Part 1 - Case Framing
Q1: What key factors should Sierra Springs consider to decide whether or not to launch Berry Fizz?
Part 2 - Market Share Math
Sierra Springs has gathered the following information (show exhibit) on the U.S. bottled water market, showing an estimate for the share of flavored water, as well as the current share for the two main products: lemon and berry.
The client has also made the following estimations:
- Berry Fizz would launch in a 16 oz. presentation (1/8 of a gallon) with a price of $2.00 to retailers
- In order to launch Berry Fizz, Sierra Springs would need to incur $40 million as total fixed costs, including marketing expenses as well as increased costs across the production and distribution network
- The VP of Operations estimates that each bottle would cost $1.90 to produce and deliver in the newly established process.
Q2: Based on the target price and upfront fixed costs, what share of the flavored non-sparkling bottled water would Berry Fizz need to capture in order to break even?

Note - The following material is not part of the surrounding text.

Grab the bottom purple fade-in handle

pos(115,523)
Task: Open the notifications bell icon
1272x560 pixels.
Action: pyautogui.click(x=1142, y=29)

Part 3 - How to Capture Market Share
Q3: What would Sierra Springs need to ensure to gain the required market share for Berry Fizz ?
Part 4 - Understanding Consumer Preferences
Within the key drivers for market share, Sierra Springs wants to know which to tackle first and what the strategy should be. The following information shows results from a study run by the client, based on a sample of target consumers.
Q4: What can you conclude from the study in regards to the preferred marketing image and strategy of Berry Fizz?
Part 5 - Production capacity
Sierra Springs has decided to produce Berry Fizz from an existing dedicated production line in a single facility. In order to be on the safe side in case of increased demand they plan for an annual capacity of 420 million bottles (units) of Berry Fizz. The production line they have in mind currently operates for 20 hours per day, 7 days a week and 50 weeks per year. The speed for the current bottling process is 750 units per minute.
Q5: Is the current production capacity sufficient to fulfill the desired annual production plan of 420 million bottles of Berry Fizz?
Part 6 - Factors to Increase Production Capacity
Given the need for a specialized production process for Berry Fizz, the company has decided to add a new production line to only one of their 3 facilities.
Q6: What factors should they consider in selecting the adequate plant?
Part 7 - Next Steps to Launch New Product
The Sierra Springs CEO confirms the decision to launch Berry Fizz. The product will be marketed as a sports drink, produced in the U.S., and distributed through supermarkets, convenience stores, and sport outlets.
Q7: What next steps should Sierra Spring take to launch Berry Fizz?